* [What is being asked]
Could you count how many lines of the data include "electrice" and answer with the number only?
==== Supplied records
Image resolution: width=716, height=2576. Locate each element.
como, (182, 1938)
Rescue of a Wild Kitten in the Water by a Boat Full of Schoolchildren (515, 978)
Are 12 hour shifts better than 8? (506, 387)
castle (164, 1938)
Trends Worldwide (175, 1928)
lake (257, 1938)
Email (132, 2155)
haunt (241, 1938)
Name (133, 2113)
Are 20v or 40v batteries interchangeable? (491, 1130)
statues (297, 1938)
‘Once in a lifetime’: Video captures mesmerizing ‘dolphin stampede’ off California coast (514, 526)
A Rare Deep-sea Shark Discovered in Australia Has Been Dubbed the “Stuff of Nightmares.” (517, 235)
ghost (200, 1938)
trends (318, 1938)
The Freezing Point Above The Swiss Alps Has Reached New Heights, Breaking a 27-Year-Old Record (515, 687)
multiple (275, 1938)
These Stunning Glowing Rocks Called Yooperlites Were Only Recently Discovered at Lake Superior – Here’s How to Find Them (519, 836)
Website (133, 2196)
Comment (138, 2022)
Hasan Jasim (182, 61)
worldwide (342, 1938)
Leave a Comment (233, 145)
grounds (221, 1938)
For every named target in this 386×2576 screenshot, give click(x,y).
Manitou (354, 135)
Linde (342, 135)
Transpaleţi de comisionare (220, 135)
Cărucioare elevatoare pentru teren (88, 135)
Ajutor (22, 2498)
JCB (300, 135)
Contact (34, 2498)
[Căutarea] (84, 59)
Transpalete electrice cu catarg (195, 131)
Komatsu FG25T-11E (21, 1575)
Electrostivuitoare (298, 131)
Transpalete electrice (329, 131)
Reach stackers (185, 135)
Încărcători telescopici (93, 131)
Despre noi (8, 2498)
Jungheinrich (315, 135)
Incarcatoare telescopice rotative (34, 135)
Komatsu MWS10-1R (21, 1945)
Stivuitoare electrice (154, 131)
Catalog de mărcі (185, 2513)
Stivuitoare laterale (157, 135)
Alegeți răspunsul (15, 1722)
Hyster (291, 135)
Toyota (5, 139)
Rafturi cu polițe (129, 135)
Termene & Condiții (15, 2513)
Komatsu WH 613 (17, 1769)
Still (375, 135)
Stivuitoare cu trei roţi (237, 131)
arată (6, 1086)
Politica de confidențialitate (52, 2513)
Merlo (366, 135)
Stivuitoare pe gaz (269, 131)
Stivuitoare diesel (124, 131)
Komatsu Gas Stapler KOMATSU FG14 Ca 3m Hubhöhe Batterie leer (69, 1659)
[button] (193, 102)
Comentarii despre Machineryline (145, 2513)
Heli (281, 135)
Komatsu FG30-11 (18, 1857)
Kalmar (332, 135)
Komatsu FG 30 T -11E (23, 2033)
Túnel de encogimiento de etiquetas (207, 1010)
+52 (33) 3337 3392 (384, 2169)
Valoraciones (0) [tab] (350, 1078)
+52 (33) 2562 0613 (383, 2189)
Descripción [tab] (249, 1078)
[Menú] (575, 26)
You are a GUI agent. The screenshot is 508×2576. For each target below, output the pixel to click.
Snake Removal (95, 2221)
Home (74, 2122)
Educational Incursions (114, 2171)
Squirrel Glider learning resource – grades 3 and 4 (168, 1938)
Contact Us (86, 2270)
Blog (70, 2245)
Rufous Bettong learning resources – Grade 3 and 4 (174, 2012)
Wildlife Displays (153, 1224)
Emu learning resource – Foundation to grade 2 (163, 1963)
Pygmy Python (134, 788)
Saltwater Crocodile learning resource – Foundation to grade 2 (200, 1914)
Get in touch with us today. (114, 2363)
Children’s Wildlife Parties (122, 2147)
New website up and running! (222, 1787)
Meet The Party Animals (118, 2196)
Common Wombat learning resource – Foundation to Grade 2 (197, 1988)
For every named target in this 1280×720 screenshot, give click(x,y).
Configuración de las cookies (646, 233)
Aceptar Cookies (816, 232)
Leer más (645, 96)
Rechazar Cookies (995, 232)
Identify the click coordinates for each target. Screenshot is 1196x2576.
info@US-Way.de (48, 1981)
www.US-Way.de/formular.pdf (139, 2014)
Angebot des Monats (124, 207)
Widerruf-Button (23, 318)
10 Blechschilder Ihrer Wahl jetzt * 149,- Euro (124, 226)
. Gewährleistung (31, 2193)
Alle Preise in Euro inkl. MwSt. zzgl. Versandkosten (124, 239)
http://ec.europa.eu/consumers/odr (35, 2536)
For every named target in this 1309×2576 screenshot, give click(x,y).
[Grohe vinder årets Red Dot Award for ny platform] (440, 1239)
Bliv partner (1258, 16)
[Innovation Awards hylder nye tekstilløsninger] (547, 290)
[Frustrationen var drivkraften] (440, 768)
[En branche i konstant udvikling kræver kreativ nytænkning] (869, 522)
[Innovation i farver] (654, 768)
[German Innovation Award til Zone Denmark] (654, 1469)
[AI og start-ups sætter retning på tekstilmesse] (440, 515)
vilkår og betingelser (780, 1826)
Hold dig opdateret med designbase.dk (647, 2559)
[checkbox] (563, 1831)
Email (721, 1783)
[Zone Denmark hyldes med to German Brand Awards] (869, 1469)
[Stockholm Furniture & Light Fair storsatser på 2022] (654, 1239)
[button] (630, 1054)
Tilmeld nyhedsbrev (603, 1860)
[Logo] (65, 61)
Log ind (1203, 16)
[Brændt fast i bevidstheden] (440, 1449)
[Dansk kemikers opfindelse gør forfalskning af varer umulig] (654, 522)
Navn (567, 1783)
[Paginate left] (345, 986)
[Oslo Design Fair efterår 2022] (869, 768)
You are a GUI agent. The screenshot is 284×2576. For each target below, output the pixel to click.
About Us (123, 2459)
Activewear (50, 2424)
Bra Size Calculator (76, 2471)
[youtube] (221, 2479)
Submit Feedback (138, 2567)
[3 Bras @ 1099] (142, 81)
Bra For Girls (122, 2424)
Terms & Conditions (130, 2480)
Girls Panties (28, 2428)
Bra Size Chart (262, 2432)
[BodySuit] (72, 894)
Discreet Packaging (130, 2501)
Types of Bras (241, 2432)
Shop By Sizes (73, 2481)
========
* [Task output]
3